▸ Exercise aim
Pull every line with "agent" from the data below and copy it.

[Saved entries]
= Beginning of Section =

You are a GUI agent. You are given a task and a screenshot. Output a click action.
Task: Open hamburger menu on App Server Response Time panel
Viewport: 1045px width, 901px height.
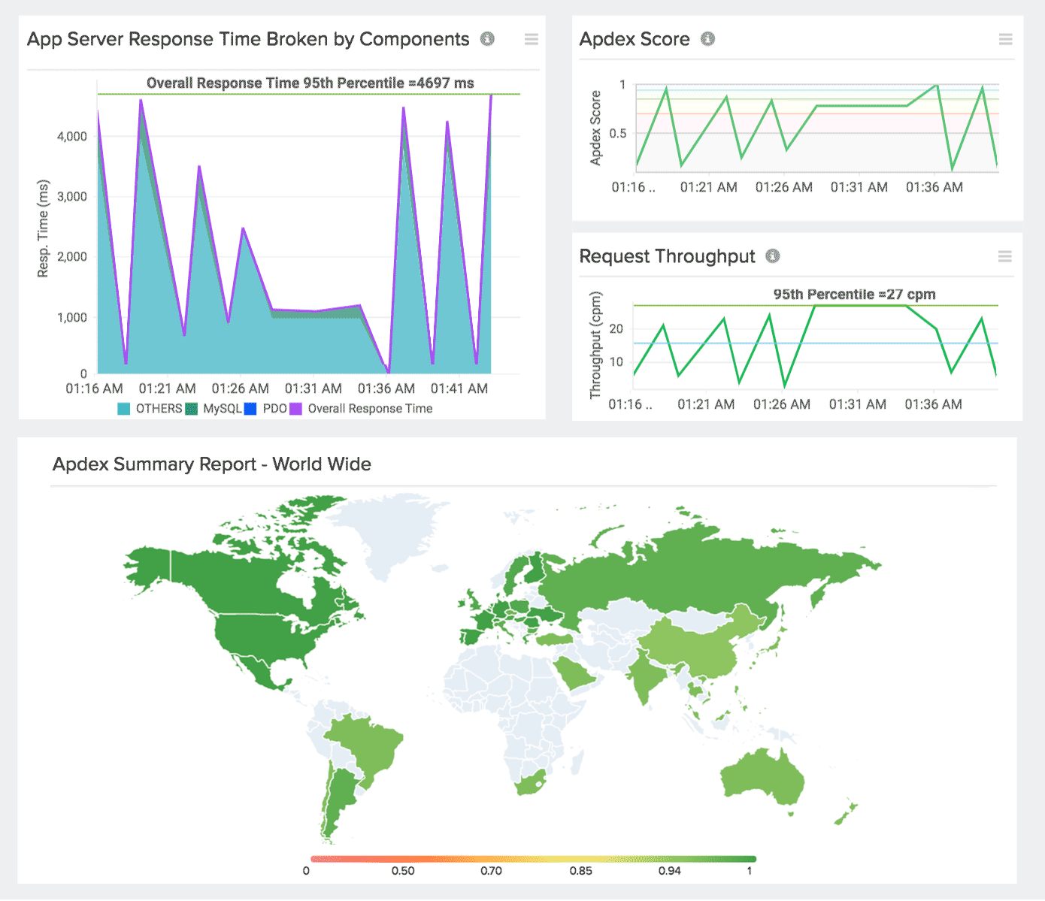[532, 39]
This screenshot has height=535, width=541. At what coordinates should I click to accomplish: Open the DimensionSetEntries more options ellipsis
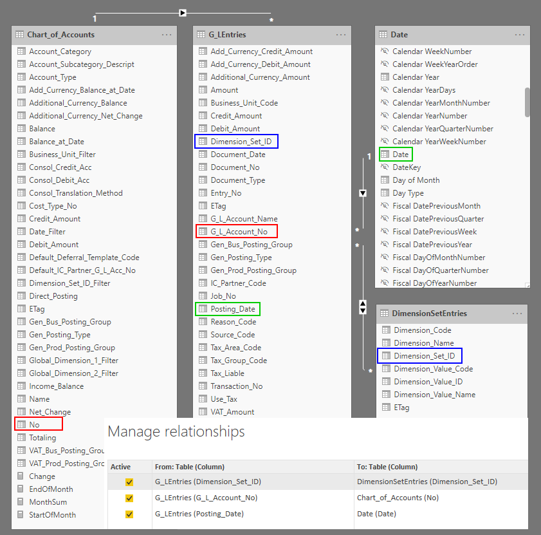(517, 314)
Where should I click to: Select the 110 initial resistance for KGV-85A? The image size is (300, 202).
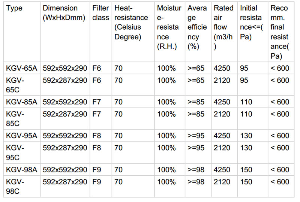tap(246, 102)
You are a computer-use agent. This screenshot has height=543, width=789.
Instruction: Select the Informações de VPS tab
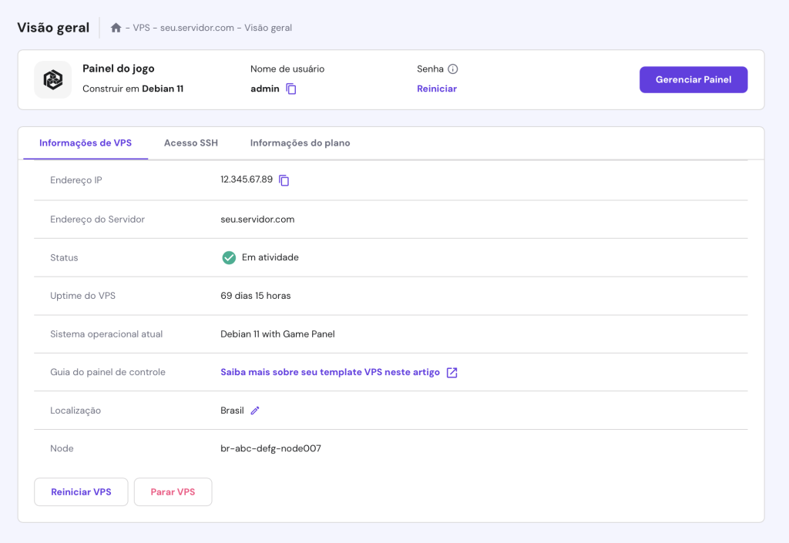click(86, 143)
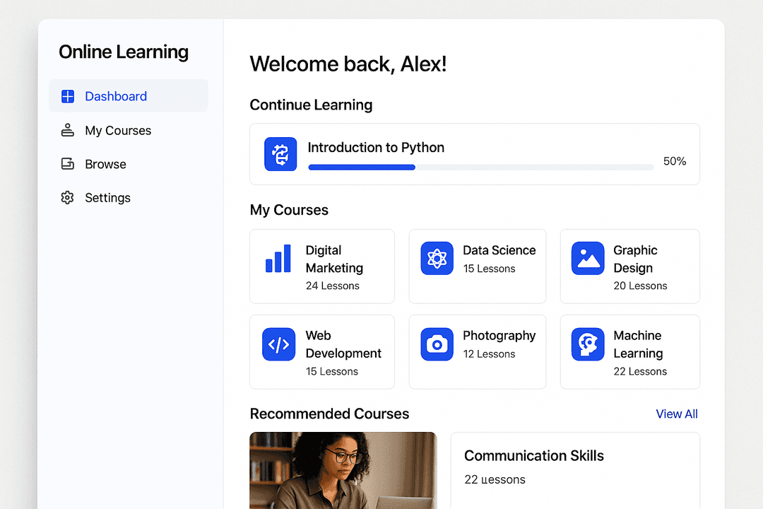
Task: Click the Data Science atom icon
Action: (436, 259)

= End of Section =

▸ Solution to the exercise
You are a GUI agent. You are given a task and a screenshot. Output a click action.
You are a computer-use agent. This screenshot has height=543, width=789.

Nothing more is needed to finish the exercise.